Yogyakarta: CSS dan Pustaka Pelajar , hlm. 13.
Herbert Mc Closky & John Zaller.
1984. The American Ethos: Public Attitudes toward Capitalism and Democracy.
Massachusetts, USA: Harvard University Press.
Seymor
Martin Lipset, 1959. “Some Social Requisites of Democracy: Ekonomic Devlopment
and Political Legitimacy “, American
Political Science Review 53 (1959):75.
[1] Georges
A. Fauriol. 2013
‘The Political Returns of Democratic Governance’. Journal of International Republican Institute, hlm. 1
[2] Ibid. hlm. 3.
[3] Ibid. hlm. 6
[4] Ibid. hlm. 9
[5] Dennis M. Rosseau and Andrea
Rivero. 2003. “Democracy, A Way of Organizing Knowledge Economy”, Journal of Management Inquiry, Vol. 12.
No. 2 June 2003., hal. 115.
[6] Herbert
Mc Closky
& John Zaller. 1984. The
American Ethos: Public Attitudes toward Capitalism and Democracy.
Massachusetts, USA: Harvard University Press.

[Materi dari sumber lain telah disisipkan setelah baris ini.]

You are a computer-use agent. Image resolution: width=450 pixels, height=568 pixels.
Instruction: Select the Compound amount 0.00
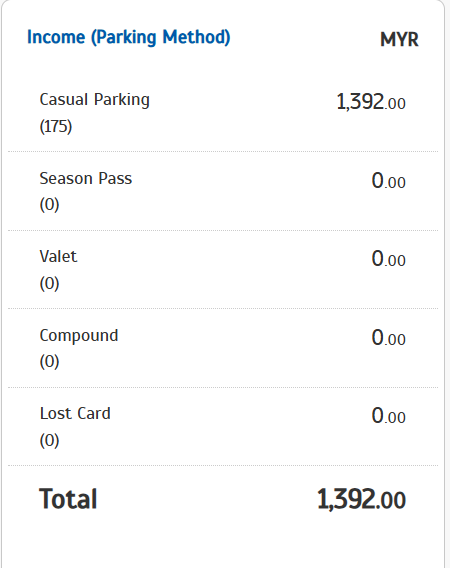[x=388, y=338]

[7] Georg Sorensen. 2003. Demokrasi dan Demokratisasi: Proses dan
Prospek dalam Sebuah Dunia yang Sedang Berubah. Yogyakarta: CSS dan Pustaka
Pelajar, hlm. 13
[8] Budi Winarso, 2008. Sistem Politik Indonesia Era Reformasi.
Yogyakarta: Media Pressindo.
[9] Sorensen. Op. cit, hlm. 16.
[10] Seymor Martin Lipset. 1959. “Some
Social Requisites of Democracy: Ekonomic Devlopment and Political Legitimacy”, American
Political Science Review 53 (1959):75.